Dejo de prestar atención y me muerdo mi labio mirando a Cristian quien lame sus labios y me guiña un ojo.

-Ariadna te acompañará-Cristian asiente y deja de mirarme-podemos seguir con la entrevista-continuo donde la deje hasta dar con finalizado todo.

-Muchas gracias por todo-él asiente.

-Cristian la escoltará-Cristian no objeta solo me sigue fuera. Salimos y entramos solos al ascensor. La puerta se cierra y mi respiración queda atorada en mi garganta. Cristian le da a un botón y el ascensor se detiene.

-Creo que antes que te vayas tengo algo que hacer-dice y sin esperarlo su boca esta sobre la mía de manera salvaje. Mi cuerpo entero queda paralizado ante su posesión sobre mí. Su mano va a mi cintura y la abraza. Tiene un aroma muy exquisito y reacciono besándolo con desenfreno. Mis manos alborotan su cabello mientras lo acerca a mí, lo detengo para mirarlo respirando agitadamente.

-¿Tienes novia?-pregunto y él me sonríe.

-No, y soy sincero, nada de compromisos tengo-me lanzo y lo beso moviendo mis labios y sintiendo mi cuerpo arder. Él mordisquea mi labio inferior y me alejo.

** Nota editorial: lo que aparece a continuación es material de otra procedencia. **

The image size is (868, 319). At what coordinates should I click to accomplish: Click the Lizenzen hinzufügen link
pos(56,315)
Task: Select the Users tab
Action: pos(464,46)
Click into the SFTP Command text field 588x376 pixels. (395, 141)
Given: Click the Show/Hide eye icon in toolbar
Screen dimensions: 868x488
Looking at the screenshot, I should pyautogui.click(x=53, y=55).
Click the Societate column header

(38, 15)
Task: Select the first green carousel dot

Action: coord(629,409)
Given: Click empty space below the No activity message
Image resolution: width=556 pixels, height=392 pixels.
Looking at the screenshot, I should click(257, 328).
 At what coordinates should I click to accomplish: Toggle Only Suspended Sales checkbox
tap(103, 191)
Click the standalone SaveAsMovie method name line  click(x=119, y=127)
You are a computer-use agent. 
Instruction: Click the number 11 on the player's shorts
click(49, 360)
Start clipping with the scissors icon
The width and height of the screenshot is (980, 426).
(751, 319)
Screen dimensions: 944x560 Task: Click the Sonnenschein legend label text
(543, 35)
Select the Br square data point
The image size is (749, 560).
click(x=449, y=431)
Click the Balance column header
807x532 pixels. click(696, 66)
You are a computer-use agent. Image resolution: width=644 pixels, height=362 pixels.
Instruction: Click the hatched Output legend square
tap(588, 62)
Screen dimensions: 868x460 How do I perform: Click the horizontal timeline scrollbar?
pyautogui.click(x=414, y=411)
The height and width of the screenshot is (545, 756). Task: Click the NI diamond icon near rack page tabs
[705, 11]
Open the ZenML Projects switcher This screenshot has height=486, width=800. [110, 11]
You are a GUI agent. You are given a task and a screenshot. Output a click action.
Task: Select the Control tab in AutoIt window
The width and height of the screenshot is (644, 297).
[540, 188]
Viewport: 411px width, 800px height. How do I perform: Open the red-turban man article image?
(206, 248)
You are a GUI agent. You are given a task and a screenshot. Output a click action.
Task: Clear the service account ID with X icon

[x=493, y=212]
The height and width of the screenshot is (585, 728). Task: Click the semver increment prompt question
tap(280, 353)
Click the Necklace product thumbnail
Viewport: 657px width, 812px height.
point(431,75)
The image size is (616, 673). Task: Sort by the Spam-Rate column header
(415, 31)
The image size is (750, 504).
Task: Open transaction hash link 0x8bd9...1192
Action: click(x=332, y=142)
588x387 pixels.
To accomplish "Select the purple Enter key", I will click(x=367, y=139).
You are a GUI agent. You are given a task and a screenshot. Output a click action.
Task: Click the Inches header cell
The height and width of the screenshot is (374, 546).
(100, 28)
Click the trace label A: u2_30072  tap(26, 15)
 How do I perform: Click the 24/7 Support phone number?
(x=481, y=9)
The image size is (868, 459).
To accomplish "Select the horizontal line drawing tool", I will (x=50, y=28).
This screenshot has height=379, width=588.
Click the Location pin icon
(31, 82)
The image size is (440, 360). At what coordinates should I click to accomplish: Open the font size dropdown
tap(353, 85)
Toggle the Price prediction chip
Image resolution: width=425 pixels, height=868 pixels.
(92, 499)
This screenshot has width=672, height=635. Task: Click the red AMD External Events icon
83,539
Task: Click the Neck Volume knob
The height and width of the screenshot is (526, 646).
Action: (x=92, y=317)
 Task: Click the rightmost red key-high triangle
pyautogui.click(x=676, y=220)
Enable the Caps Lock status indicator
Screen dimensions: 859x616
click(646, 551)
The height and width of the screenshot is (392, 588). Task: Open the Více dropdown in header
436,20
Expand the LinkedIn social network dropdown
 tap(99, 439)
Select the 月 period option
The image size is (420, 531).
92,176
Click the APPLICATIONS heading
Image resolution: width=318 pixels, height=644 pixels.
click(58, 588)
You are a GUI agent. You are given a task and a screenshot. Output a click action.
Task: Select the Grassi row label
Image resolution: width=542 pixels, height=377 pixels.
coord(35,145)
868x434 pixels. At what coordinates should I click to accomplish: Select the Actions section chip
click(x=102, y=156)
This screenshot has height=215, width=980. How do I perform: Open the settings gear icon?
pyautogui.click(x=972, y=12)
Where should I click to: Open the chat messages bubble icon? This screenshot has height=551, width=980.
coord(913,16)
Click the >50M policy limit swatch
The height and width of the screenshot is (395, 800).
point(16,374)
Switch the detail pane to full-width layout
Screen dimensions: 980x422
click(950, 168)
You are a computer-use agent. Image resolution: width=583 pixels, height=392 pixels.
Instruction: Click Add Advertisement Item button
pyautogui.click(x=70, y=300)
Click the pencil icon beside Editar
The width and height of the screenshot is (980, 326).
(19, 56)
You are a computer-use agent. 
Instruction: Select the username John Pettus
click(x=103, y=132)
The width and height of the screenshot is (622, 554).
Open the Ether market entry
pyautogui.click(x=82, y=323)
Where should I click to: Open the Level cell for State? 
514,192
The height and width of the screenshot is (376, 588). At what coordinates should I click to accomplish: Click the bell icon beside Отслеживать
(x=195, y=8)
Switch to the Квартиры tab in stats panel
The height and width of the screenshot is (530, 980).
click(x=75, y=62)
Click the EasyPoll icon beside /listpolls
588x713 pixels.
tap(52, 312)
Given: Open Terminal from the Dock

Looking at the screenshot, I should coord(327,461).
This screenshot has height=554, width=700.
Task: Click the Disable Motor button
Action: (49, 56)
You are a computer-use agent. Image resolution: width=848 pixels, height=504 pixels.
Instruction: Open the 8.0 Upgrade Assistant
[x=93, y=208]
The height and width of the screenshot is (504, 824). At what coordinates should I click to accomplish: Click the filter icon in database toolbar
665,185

-Creo que debemos parar-él lame sus labios y me mira.

-¿Quieres salir esta noche?-el ascensor vuelve a moverse.

-Tengo cosas que hacer-el ascensor se detiene y abre sus puertas.

-Así que me la pondrás difícil para poder verte-le guiño un ojo.

-Creo que si-él sonríe y me mira.

-Soy persistente, espero y lo tengas en cuenta para la próxima vez no te sorprenda-paso la lengua por mis labios.

-Adiós Cristian-no espero respuesta y me alejo moviendo mis caderas, siento su mirada en mi trasero y eso causa que me ría. Creo que todo esto será muy divertido.

Cuando giro veo como las puertas del elevador se cierra y él sube, supongo que devuelta al piso.

Cristian Russell.

¿Por qué siento que ese es el nombre de la persona que me volverá loca?